As concerns grow in Israel and the West, Iran appears to be preparing for the likely fall of Syrian President Bashar al-Assad. According to The Washington Post, Iran and its Lebanese proxy, Hezbollah, have established a network of militias across the crumbling Syria in efforts to protect Iranian interests in the event that the regime falls.
Quoting senior sources in the American administration and in the Middle East, The Washington Post reported that at least 50,000 soldiers have already been sent into Syria to support Assad's army, and also apparently as a contingency plan for the uncertain future.
"It's a big operation," the paper quoted an official in the Obama administration saying. "The immediate intention seems to be to support the Syrian regime.

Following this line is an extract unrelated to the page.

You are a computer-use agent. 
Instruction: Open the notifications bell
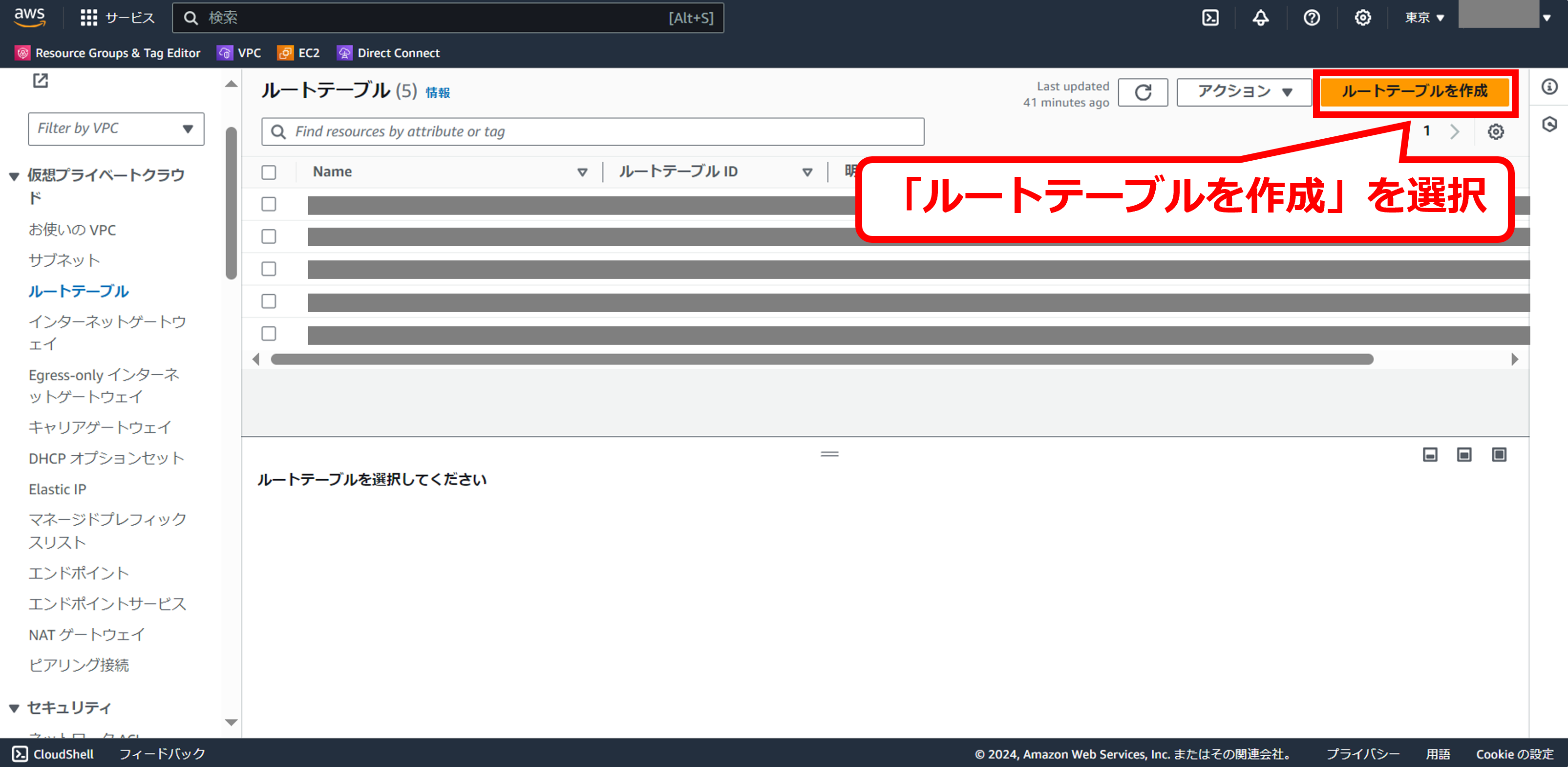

But it's important for Iran to have a force in Syria that is reliable and can be counted on."
Another source, a senior Arab official, agreed that Iran's efforts have two objectives: "One is to support Assad to the hilt, the other is to set the stage for major mischief if he collapses." According to the source, Iran's leadership knows that anarchy will reign in Syria in the event that Assad falls, and Tehran wants to ensure an Iranian foothold there.
Israel and the West have long harbored grave concerns as a nearly two-year-old civil war continues to sew strife and bloodshed in Syria. The main concern is the fate of Assad's chemical weapons reserves, which Israel worries will be transferred into Hezbollah hands, or alternately, fall into the hands of Syrian rebels.
During the weekly cabinet meeting on Sunday, Prime Minister Benjamin Netanyahu listed strife in Syria as one of the three key issues to be discussed in the planned meeting with U.S. President Barack Obama, who is slated to visit Israel next month.